Reprogramming Cancer Cells into Immune Cells
Earlier research by the team showed that three specialized proteins, known as transcription factors—PU.1, IRF8, and BATF3—could reprogram skin cells into immune cells, called dendritic cells. These dendritic cells alert the immune system to attack foreign invaders, including cancer.
Last year, the team also showed that cancer cells reprogrammed into dendritic cells in petri dishes in the lab lost their ability to form tumors and could trigger an immune response against the cancer. These reprogrammed cancer cells could be injected back into tumors in mice, where they successfully activated the immune system to fight cancer. One question remained: Could this reprogramming be done directly within tumors?
“If we could reprogram tumor cells in the body, we could skip the whole process of collecting, reprogramming, and reinfusing the cells in patients. That would make the treatment more streamlined, off-the-shelf while personalized, and easier to apply to more people, and help in overcoming the hurdles of cell manufacturing,” explains Professor Filipe Pereira, leader of the research group behind the study at the Lund Stem Cell Center.
Delivering the “Trojan Horse” Inside Tumors
In their latest study, published in Science, the team has shown, for the first time using mice and human tumor models, that tumor cells inside a living organism can be reprogrammed into immune cells.
“The reprogramming process works within the body; and it works much better than we anticipated.”
By injecting the three transcription factors into tumors, the researchers were able to reprogram the tumor cells into type 1 conventional dendritic cells (cDC1s). The “Trojan Horse” proteins were delivered directly into tumors using a gene therapy based on adenoviral vectors - viruses engineered to carry therapeutic genes.
“We compared three different viral delivery systems to see which would be most effective for delivering the transcription factors and reprogramming cells inside tumors,” explains Filipe Pereira. “Adenoviral vectors proved to be the most efficient in both expressing the factors in vivo but also eliciting the reprogramming process within five to nine days.”
A New Type of Immunotherapy
In mouse models of melanoma, an aggressive form of skin cancer, this approach triggered the immune system to fight the cancer. “Half of the treated mice went into remission, and even after re-challenging them with cancer, they developed resistance against the cancer,” notes Filipe Pereira.
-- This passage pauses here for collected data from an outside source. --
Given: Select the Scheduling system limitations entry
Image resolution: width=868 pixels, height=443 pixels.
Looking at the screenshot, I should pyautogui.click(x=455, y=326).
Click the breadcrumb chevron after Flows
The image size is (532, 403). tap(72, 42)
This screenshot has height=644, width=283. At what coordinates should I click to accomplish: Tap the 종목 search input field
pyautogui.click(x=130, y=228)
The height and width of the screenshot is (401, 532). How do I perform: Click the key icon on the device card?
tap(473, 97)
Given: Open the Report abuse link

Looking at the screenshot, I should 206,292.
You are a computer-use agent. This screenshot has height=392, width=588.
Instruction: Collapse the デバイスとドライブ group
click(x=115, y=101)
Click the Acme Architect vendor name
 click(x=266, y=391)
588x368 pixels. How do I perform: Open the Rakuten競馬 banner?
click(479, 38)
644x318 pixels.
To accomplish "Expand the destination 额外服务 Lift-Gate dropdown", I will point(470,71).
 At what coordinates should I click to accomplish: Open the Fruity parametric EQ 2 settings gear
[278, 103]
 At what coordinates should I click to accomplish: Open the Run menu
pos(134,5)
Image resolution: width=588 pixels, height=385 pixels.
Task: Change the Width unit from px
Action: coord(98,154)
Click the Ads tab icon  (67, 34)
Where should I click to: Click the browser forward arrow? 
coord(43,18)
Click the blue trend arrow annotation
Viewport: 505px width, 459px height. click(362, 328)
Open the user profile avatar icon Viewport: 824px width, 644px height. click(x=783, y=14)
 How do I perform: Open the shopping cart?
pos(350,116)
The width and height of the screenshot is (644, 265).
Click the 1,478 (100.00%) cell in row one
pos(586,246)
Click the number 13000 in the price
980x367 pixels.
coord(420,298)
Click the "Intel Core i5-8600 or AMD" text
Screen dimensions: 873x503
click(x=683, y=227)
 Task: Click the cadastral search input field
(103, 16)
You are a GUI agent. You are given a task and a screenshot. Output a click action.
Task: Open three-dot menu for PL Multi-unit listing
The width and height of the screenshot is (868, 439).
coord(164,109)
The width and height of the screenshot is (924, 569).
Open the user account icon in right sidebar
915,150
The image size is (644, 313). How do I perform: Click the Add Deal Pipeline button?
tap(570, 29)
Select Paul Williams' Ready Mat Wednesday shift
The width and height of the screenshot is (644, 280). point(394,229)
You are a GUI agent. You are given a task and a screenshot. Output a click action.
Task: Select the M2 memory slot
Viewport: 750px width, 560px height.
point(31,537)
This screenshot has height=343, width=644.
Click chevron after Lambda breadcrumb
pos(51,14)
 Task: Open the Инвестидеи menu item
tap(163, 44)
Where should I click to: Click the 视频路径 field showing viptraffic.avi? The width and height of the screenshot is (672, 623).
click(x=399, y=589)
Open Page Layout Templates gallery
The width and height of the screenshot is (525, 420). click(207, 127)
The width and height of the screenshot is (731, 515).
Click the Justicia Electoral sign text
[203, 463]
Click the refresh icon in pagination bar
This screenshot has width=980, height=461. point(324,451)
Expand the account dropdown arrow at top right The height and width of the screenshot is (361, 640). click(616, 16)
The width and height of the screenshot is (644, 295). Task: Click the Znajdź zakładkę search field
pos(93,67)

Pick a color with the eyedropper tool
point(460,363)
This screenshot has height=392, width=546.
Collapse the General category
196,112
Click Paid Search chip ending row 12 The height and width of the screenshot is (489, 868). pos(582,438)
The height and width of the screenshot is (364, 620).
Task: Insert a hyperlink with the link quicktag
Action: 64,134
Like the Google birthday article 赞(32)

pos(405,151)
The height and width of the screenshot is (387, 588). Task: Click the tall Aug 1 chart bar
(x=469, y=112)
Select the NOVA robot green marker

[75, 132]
The reprogrammed cells developed long-term immunological memory that prevented the cancer from coming back. “Interestingly, CD4 T cells played an essential role in the immune response. We also observed the formation of tertiary lymphoid structures—large clusters of immune cells—within the tumors. These structures have been seen in patients responding well to immunotherapy, with better outcomes.”
The researchers also tested the therapy in human cancer models of melanoma, lung cancer, breast cancer, head and neck cancer, and sarcoma, and in spheroids—3D clusters of cells that mimic human tumors.
“We thought the tumor’s microenvironment might be an obstacle, but it actually helped by providing the right signals to speed up the reprogramming process.”
Even in conditions where the immune system is typically suppressed, a common challenge in cancer treatment, the reprogramming process was successful. “In all the conditions we tested, the cells responded well to reprogramming. In fact, it was better to have these more complex signals present to activate the cells and kill the cancer,” adds Filipe Pereira.
Bringing Reprogramming to the Clinic
Now, the team is eager to move toward clinical trials. Before that can happen, there are a few more steps to take. One will be to manufacture the viral vectors in GMP conditions for complete safety and toxicology studies with the final product. This work will be performed together with Asgard Therapeutics, a spin-out company from the lab that collaborated on this study.
“The thought of bringing in vivo reprogramming to patients for the first time is very exciting. Safety will be a key focus as we transition to the clinic,” reflects Filipe Pereira. “Now that we know we can deliver reprogramming factors to tumors using viral vectors, a future goal is to achieve the same result with RNA, which could make the treatment more affordable and easier to produce.”
“Our goal has been to turn cancer’s own cells against itself, using cell fate reprogramming. When we started eight years ago, we did not know how to do this. This has been a large team effort, building on our initial ideas step by step, from identifying factors to program immune cells from skin cells to converting cancer cells within tumors. It is incredible to see how far we have come, and that human clinical trials are now on the horizon,” says Filipe Pereira.